There was high-strength evidence that use of noninvasive positive-pressure ventilation (NPPV) reduces mortality when compared with supportive care. Thirty-nine studies compared the effects of NPPV plus supportive medical therapy with supportive medical therapy alone on the outcome of mortality; 19 of these studies were rated good in quality and 14 were rated fair in quality. Mortality rates ranged from 0–33 percent for NPPV and 0–80 percent for usual supportive care. Overall, there was a lower risk of mortality when NPPV was employed in addition to usual supportive care; the summary odds ratio (OR) was 0.56 (95-percent confidence interval [95% CI], 0.44–0.72). Effects were consistent across studies; funnel plots and test statistics did not suggest publication bias. The evidence is strongest for patients with chronic obstructive pulmonary disease (COPD) and acute cardiogenic pulmonary edema (ACPE), but limited evidence supports an effect in postoperative and post-transplant settings.

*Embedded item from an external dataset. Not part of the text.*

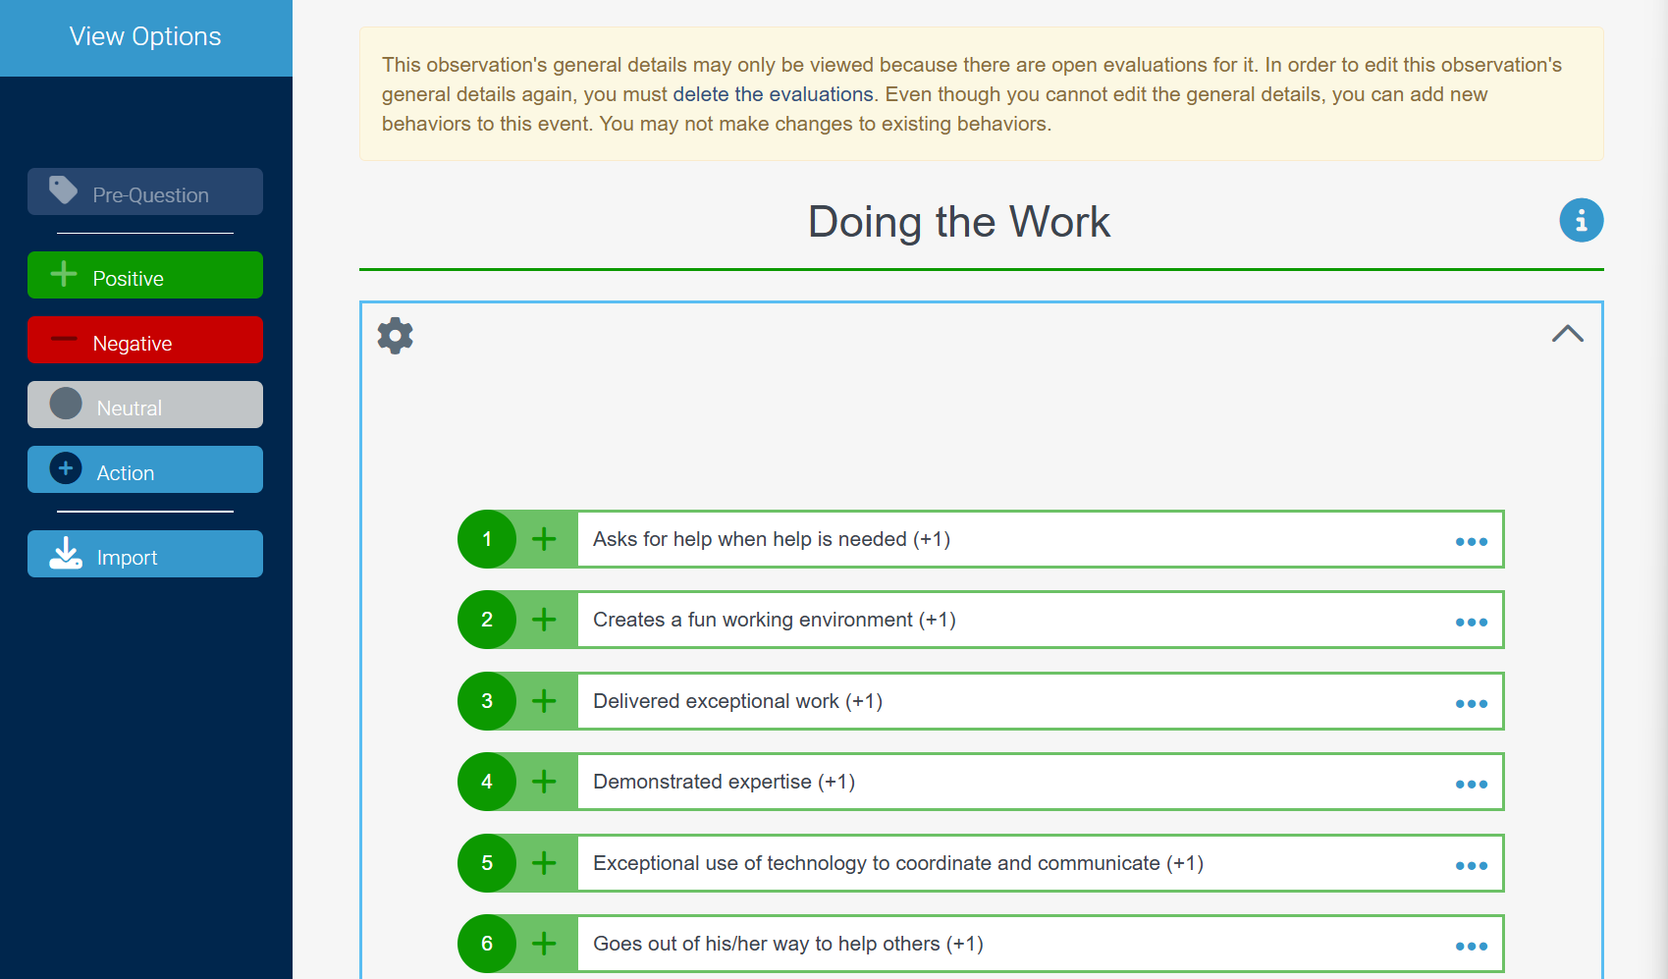Click plus icon for Asks for help behavior
Screen dimensions: 1668x979
544,539
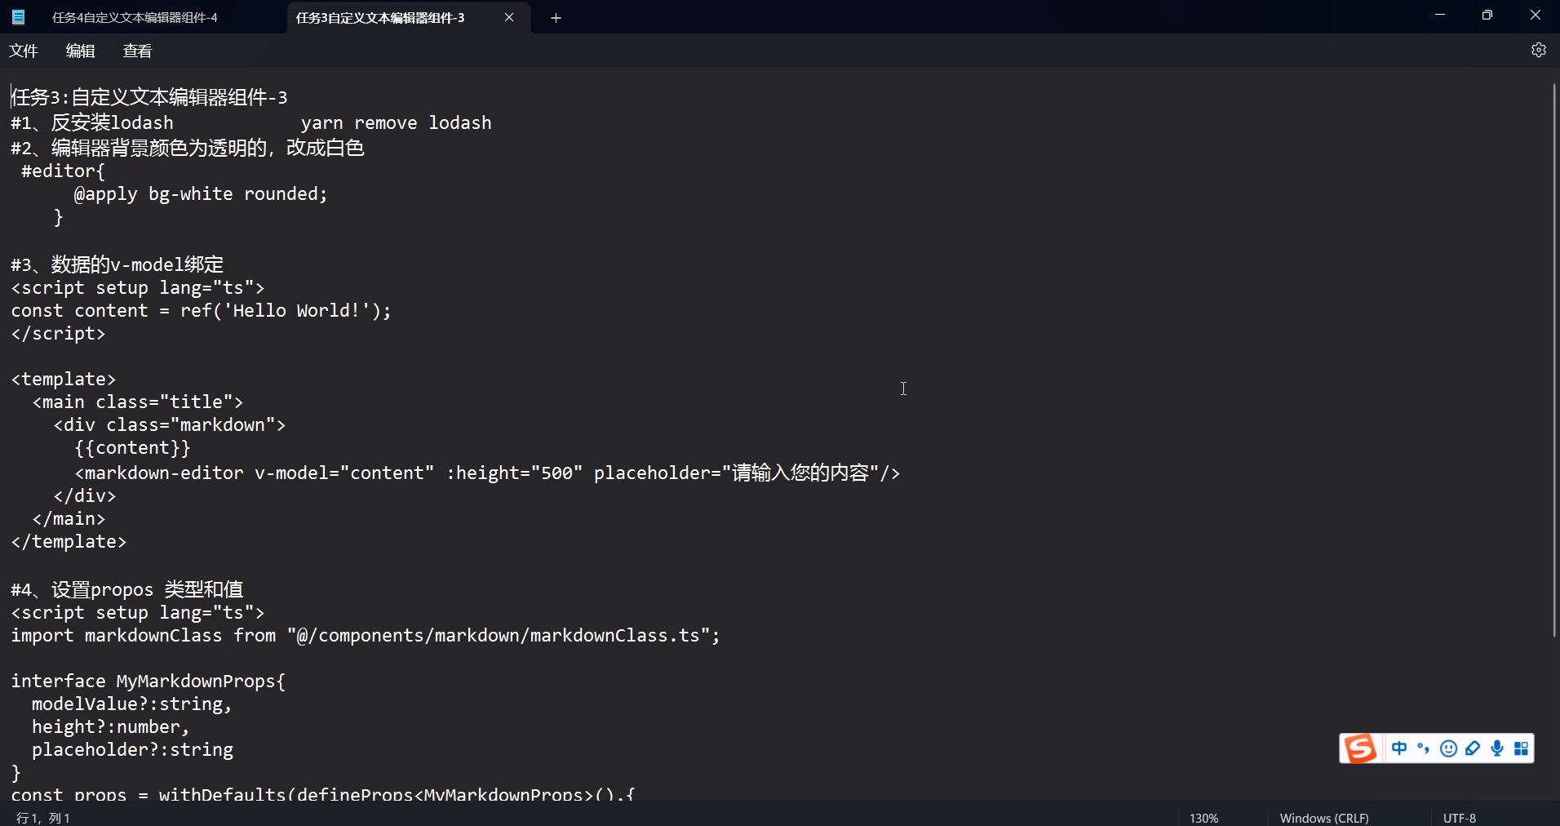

There was high-strength evidence that use of NPPV reduces endotracheal intubation rates when compared with supportive care. Thirty-nine studies compared the effects of NPPV plus supportive medical therapy with supportive medical therapy alone on the outcome of endotracheal intubation rates; 19 of these studies were rated good in quality and 14 were rated fair in quality. Intubation rates ranged from 0–62 percent for NPPV and 3–77 percent for supportive care. Overall, there was a lower risk of intubation for patients when NPPV was added to supportive care (summary OR 0.31; 95% CI, 0.24 to 0.41). Tests for heterogeneity showed moderate variability in treatment effects across studies. This evidence is strongest for patients with COPD but also supports an effect in patients with ACPE and in postoperative and post-transplant settings.